Assisting high coverage information sets with cloning bias

In theory, the assisted assembly should work equally well to rescue genomes with astringent cloning bias resulting in depression coverage sequence in certain portions of the genome. We therefore applied the same algorithms on the malaria strain P. falciparum HB3. It was sequenced to 8× [8], but the resulting assembly had surprisingly low connectivity and shorter-than-expected total contig length. In fact, cloning bias reduced the coverage to 2× or less for about xx% out of the 24 Mb genome, which is considerably more than the 0.03% expected for an average viii× assembly.

The reference strain P. falciparum 3D7 was used equally a reference [x]. This is of well-nigh finished quality, and is 0.12 substitutions per site diverged from the HB3 strain [8]. The assisting procedure recovered almost four Mb of low coverage regions (17% of the genome), while the N50 scaffold length increased past about a factor of three (Tabular array iv).

Table iv

Assembly statistics for initial drafts and assisted assemblies for the 8× associates of P. falciparum HB3, which has severe cloning bias

	P. falciparum HB3 - 8× assembly

	Initial typhoon	Assisted
Bases assembled (%)	85.6	93.4
Total contig length (Mb)	xix.8	23.5
N50 contig (kb)	xiii.7	fifteen.4
N50 scaffold gapped (kb)	17.0	48.8
N50 scaffold ungapped (kb)	16.eight	47.5

Discussion

Nosotros show that the assisted assembly process significantly improves contiguity and quality of low coverage mammalian assemblies and that it tin be successfully applied to genomes with locally low coverage acquired by cloning bias, such as P. falciparum HB3 [8]. While some previous piece of work has described the utilize of information such every bit optical maps or typhoon assemblies of the aforementioned species to inform the associates procedure [11-thirteen], we believe that the algorithms described here stand out, as they carefully use the conserved synteny information of reads aligned to a reference genome to leverage information already existing within a the target genome sequence data.
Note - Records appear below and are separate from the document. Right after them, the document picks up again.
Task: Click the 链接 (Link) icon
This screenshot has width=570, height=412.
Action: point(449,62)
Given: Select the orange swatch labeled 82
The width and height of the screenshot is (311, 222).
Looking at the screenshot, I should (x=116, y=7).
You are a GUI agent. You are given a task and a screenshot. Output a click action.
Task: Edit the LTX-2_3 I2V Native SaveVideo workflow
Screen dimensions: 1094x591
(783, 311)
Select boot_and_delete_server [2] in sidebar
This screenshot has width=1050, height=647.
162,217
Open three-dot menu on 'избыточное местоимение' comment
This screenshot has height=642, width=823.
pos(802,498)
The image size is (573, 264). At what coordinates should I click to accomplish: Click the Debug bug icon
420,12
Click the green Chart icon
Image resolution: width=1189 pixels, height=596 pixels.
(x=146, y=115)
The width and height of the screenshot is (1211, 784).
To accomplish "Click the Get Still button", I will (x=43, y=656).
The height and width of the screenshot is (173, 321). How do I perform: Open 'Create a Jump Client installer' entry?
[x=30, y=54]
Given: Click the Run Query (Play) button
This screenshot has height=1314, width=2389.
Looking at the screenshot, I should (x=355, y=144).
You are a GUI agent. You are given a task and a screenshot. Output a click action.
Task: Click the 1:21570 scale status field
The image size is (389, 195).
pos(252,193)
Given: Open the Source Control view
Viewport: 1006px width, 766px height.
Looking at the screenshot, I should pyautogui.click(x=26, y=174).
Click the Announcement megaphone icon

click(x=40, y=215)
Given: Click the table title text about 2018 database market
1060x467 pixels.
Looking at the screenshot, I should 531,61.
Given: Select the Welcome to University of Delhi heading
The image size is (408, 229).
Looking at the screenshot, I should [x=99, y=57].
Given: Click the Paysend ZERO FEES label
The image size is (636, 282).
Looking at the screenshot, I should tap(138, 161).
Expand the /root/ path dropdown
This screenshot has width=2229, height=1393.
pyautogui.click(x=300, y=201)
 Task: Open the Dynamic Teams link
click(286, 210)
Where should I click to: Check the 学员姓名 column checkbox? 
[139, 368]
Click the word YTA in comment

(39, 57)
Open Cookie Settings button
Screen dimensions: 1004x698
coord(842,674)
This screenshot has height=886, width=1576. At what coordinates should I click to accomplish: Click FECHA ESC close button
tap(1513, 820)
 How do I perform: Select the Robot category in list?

The pick of reference genome(due south) is critical when performing assisted associates. Clearly, using a closely related genome to meliorate an initial typhoon assembly will have a bigger impact on the final draft assembly, and the accuracy and completeness of a reference genome also contribute. In the assemblies we generated, the number of validated pairs adjustment uniquely to the reference varied from xviii.five% of the alignments of the guinea hog against the human reference, to 74.3% of the alignments of strain HB3 of Plasmodium against the reference strain 3D7 (Table 5).

Table five

Statistics of the alignments of reads onto the reference genomes

	Assisted on	Reads aligning target uniquely	Valid pairs aligning target uniquely
Plasmodium falciparum HB3	Plasmodium falciparum 3D7	79.1%	74.3%
Canis familiaris - ii× assembly	Human being sapiens	64.1%	35.1%
Loxodonta africana	Homo sapiens	51.ane%	22.7%
Oryctolagus cuniculus	Homo sapiens	55.three%	25.2%
Otolemur garnetti	Human being sapiens	68.8%	38.0%
Cavia porcellus	Homo sapiens	47.8%	18.5%
Loxodonta africana	Canis familiaris	49.3%	28.8%
Oryctolagus cuniculus	Domestic dog	48.8%	29.8%
Otolemur garnetti	Canis familiaris	59.6%	43.ix%
Cavia porcellus	Canis familiaris	41.half dozen%	22.4%

The projects from the Mammal24 ready were assisted against both human and canine references.

Withal, the most disquisitional factor is the ability to uniquely align target reads to the reference genome. The BLASTZ algorithm [6] aligns reads reliably when the genomes are up to approximately 0.45 substitutions per site apart, as was determined as a prerequisite for the project to annotate the homo genome using 24 low coverage mammals [5].

Many of the parameters that affect the accuracy of the read to reference genome alignments are generally less favorable for new sequencing technologies, where short reads with higher error charge per unit are more common. This ways that the current methodology can simply be used on actually closely related species using new curt-read sequence technologies.

Materials and methods

Code and associates

Nosotros used ARACHNE [14,fifteen] to generate initial draft assemblies, and all the assisted assembly tools were adult within the framework provided by ARACHNE. The lawmaking is available for download from [16], equally well as the assemblies generated for this paper, together with the fix of 'lab notes' used to generate the assemblies. All the assemblies reported in Table two were generated with the same frozen code. The original set of 21 projects in Mammal24 is publicly available from [17].

Placing reads on a reference genome

We used the aligner BLASTZ [6] with default arguments to align the 2× mammalian assemblies against both human and canine references. At the end of the process we filtered the alignments from BLASTZ past discarding those with an alignment score lower than a given threshold (iii,000), hence allowing for a read to be multiply placed.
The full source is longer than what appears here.